I had a medical abortion last year at 6 weeks after an unplanned pregnancy, I messed up. I didn't regret the abortion, procedure was straightforward but it spiralled a big issue in my relationship and where it was going.
A year later after some counselling and a lot of pain, we made the joint decision to work through this together, get engaged and try for a baby, but the second I saw the positive line on the test, I burst into unhappy tears and I have been terrified/in total denial ever since. Maybe because of what happened last year, I don't know. I booked a couple of private scans, but am ashamed to say I hoped there wouldn't be anything there on the scan. I am now over 20 plus weeks pregnant and have told no one except my partner although my mum has guessed so I finally told her a couple of days ago.
I have never experienced depression before so I don't recognise these feelings, but I cannot think straight, I change my mind sometimes 20 times per hour. All I feel is dread, fear, wanting to cry, spend all day in bed, and a complete terror of telling anyone about the baby because then it would be "final". I wanted to feel happy and announce the baby and engagement but it's like the words just don't come out of my mouth. Then I was going to text everyone the news but couldn't bring myself to hit send.
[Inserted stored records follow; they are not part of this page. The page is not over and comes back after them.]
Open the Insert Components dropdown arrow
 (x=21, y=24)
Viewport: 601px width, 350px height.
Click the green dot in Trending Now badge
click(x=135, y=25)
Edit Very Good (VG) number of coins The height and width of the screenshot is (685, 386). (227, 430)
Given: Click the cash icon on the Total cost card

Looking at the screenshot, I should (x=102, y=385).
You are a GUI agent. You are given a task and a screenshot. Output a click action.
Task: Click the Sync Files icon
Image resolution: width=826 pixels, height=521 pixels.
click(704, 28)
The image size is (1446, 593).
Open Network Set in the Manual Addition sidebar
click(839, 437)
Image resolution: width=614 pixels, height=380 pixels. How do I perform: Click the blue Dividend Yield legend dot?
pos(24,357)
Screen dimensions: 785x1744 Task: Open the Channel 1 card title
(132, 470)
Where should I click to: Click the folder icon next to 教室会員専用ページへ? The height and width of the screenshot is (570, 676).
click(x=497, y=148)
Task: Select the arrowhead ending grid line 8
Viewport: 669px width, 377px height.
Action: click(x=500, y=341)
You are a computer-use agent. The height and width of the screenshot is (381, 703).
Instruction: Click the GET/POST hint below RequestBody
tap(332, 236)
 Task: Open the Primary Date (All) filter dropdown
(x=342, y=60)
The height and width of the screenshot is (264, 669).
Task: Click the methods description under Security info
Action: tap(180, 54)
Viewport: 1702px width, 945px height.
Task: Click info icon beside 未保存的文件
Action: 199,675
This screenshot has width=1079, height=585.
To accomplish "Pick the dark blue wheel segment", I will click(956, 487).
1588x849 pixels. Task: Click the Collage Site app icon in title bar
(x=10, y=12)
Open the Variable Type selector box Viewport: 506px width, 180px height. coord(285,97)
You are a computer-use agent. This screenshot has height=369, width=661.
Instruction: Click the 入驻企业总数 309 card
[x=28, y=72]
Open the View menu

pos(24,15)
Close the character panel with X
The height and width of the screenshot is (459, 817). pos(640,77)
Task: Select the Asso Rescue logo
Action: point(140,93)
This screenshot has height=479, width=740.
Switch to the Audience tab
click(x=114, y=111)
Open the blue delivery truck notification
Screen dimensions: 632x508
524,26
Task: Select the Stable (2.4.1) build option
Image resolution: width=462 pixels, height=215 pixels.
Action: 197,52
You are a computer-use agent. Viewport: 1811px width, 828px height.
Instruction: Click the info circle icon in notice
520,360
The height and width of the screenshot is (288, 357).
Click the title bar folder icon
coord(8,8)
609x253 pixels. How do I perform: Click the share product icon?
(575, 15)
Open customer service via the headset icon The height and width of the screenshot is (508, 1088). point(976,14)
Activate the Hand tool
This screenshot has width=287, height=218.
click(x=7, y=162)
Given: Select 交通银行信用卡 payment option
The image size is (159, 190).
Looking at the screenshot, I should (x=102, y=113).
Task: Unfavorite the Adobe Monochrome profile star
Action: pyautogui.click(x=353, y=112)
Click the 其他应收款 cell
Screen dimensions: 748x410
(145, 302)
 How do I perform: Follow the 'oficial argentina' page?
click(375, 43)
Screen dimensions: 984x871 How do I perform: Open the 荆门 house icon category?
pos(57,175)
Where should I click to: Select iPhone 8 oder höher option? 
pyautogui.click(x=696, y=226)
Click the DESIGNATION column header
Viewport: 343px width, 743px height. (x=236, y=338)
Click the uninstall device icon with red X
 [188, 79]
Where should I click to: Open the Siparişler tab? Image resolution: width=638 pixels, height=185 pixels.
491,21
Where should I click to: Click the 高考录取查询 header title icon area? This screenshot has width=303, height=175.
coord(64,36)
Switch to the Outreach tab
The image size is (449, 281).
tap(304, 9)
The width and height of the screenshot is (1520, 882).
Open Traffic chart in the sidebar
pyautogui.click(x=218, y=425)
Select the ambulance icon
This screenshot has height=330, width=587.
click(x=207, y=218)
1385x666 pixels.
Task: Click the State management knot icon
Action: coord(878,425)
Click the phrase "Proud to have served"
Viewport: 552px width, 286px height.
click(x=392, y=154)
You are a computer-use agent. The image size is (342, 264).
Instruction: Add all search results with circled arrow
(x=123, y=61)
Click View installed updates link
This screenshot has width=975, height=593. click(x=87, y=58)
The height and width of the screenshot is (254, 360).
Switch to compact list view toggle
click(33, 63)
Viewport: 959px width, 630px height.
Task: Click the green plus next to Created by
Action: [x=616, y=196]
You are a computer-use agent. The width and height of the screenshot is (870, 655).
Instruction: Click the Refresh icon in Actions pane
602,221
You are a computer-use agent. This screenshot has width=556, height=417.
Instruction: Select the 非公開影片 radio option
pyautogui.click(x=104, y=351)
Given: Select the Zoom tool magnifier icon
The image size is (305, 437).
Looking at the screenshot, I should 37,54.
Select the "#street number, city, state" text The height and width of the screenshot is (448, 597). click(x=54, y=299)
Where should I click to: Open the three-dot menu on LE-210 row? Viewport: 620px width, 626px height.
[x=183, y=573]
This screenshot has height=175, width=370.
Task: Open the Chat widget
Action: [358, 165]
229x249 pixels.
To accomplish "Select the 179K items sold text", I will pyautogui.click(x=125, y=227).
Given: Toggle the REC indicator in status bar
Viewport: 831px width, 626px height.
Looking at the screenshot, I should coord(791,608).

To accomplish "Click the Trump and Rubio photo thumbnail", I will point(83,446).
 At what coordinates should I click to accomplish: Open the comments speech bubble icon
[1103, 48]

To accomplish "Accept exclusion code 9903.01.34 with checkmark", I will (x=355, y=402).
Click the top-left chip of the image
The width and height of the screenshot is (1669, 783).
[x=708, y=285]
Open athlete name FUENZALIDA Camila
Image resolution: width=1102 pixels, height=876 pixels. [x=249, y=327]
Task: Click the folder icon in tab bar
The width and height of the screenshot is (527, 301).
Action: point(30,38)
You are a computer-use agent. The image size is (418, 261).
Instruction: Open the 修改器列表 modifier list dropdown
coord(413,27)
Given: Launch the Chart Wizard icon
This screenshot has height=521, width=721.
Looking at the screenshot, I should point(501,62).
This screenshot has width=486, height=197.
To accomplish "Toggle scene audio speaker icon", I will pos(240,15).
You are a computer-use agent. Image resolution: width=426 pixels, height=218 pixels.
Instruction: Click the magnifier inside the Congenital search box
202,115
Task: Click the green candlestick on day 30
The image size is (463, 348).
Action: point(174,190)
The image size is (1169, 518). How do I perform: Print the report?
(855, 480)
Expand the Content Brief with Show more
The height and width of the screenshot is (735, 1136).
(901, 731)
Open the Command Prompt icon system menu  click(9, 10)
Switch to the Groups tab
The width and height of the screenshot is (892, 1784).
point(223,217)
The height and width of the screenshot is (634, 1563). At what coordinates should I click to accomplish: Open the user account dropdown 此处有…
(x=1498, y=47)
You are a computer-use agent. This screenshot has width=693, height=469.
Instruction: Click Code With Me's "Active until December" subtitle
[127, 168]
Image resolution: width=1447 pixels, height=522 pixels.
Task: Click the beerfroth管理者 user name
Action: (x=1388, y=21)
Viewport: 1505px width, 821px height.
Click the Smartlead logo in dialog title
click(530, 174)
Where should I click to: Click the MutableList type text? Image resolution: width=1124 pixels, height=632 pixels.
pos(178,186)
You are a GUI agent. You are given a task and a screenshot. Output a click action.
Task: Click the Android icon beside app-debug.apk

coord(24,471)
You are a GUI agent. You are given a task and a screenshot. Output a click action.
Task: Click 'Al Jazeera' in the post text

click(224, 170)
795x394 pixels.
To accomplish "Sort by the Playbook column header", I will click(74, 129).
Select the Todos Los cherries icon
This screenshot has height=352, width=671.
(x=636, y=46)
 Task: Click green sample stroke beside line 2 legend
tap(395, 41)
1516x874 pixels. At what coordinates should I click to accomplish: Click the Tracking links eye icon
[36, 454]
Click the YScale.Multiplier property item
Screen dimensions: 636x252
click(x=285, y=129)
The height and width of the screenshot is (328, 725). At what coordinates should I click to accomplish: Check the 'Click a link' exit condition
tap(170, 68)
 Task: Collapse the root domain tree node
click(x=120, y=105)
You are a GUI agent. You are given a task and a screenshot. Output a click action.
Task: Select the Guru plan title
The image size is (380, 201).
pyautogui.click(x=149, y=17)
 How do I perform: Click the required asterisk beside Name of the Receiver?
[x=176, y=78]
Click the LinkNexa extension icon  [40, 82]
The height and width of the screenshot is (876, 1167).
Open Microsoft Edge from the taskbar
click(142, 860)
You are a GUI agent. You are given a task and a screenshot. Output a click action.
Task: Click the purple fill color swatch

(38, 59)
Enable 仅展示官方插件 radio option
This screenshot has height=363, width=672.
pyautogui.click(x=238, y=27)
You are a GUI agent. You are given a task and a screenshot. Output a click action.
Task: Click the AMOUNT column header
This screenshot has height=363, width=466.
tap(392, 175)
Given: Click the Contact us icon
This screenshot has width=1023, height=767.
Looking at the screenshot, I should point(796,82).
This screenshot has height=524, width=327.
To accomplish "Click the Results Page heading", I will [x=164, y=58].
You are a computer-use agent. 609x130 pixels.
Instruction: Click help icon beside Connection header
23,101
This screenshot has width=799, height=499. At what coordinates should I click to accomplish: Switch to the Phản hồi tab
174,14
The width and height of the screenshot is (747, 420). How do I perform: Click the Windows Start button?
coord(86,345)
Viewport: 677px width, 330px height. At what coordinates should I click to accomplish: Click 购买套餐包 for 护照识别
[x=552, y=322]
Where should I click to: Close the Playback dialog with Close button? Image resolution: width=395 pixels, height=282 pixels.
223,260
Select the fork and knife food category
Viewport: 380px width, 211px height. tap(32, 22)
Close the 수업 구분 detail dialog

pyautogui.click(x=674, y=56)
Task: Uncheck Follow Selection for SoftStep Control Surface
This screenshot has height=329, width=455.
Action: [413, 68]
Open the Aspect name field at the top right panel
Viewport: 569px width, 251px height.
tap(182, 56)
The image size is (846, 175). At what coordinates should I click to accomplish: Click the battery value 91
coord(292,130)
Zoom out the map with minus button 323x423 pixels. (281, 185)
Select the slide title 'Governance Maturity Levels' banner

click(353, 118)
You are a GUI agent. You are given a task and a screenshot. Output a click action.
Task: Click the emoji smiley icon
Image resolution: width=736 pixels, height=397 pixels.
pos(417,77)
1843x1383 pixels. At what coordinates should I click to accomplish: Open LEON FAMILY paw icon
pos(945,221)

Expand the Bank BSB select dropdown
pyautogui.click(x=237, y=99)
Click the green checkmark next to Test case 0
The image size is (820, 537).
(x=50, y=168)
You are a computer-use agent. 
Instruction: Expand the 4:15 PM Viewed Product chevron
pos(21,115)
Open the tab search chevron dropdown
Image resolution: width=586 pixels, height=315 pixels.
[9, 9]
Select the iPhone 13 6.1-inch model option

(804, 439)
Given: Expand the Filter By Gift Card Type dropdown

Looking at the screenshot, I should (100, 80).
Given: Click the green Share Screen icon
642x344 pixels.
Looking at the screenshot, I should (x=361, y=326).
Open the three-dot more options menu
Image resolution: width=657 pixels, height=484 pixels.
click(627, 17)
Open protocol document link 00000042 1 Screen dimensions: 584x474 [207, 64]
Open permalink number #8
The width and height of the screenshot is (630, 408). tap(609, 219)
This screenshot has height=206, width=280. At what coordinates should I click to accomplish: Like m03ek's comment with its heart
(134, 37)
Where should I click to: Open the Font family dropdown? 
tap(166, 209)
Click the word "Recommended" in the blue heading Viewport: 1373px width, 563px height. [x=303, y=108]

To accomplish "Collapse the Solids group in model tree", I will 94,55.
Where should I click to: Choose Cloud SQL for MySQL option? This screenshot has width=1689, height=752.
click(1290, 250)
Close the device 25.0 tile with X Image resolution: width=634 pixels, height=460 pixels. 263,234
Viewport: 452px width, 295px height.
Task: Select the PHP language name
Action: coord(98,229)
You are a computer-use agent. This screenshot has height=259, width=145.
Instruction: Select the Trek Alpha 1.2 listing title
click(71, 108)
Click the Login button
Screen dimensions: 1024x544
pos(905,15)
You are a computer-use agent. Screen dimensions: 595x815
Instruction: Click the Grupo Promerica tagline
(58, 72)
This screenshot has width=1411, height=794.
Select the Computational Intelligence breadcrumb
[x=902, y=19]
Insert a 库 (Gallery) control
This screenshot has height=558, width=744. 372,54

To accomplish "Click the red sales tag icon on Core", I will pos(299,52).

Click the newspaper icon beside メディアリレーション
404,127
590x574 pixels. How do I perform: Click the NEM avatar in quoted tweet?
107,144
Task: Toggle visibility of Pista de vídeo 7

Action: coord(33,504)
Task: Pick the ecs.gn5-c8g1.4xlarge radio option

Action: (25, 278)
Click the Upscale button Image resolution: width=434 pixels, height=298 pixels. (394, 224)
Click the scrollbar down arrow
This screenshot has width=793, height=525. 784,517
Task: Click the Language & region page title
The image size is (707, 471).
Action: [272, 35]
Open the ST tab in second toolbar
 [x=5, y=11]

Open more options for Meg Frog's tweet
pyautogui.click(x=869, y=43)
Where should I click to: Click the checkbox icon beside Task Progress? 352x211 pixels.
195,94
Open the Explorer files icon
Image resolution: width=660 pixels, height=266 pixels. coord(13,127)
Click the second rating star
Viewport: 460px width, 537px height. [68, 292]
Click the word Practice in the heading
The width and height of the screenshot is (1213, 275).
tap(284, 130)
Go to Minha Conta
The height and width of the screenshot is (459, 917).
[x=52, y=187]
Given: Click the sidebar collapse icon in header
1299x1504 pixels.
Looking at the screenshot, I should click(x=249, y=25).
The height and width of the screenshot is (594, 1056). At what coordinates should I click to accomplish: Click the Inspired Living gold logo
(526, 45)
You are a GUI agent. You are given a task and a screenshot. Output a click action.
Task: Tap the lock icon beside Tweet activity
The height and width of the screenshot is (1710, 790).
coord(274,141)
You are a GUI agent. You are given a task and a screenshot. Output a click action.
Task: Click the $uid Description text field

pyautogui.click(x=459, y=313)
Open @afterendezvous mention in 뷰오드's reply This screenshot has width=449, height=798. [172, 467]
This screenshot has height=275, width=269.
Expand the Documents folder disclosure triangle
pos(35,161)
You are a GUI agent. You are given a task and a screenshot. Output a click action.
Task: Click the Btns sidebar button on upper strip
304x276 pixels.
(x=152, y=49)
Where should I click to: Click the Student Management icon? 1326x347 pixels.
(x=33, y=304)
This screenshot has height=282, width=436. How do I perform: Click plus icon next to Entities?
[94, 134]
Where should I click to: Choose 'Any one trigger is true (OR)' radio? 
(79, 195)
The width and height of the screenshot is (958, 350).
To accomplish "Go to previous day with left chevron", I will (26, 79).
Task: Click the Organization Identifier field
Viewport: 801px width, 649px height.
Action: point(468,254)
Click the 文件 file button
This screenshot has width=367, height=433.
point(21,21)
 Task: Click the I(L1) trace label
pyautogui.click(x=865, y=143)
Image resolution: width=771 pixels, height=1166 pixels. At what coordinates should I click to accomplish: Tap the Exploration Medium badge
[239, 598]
I keep booking termination appointments but delaying them until the absolute legal limit in the hope of suddenly feeling attached to the baby, but it never comes. Or I go to the appointment but I cry so much they rebook me for later. I have a final appointment booked on Tuesday and I feel sick not knowing what will happen and like I have all the control but absolutely no control at the same time. Sometimes I toss a coin and then feel so incredibly ashamed. My partner says he wants the baby but he can see how I am and so he's not really getting excited about it, which is not helping me, and I'm lashing out at him.
I tried many, many different counselling providers, and trying to see a doctor but the walk in GP clinic I saw just sent me to a mental health team at the emergency department who basically told me "don't worry you'll love the baby once it's here" and prescribed me travel sickness pills (?) I haven't even thought about the baby because these feelings are blocking all rational thinking or planning. They did give me a lorazepam in the emergency department which calmed me down a lot for about 4 hours. It was the calmest I've felt in a long time. I thought I might have antenatal depression but struggling to get any help from anyone and I just feel so much shame about how I am feeling. Soon I will have to lie to work about why I am not able to come in this week and that's stressing me as well.
I am in my thirties and in a good place to have a baby, so these feelings make no sense to me, but feel like my reaction is like a teenage pregnancy, or like a teenager would cope better than me. Maybe a post trauma reaction to last year, I just don't know. If anyone has been in the same position please help. Thank you so much if you're still reading.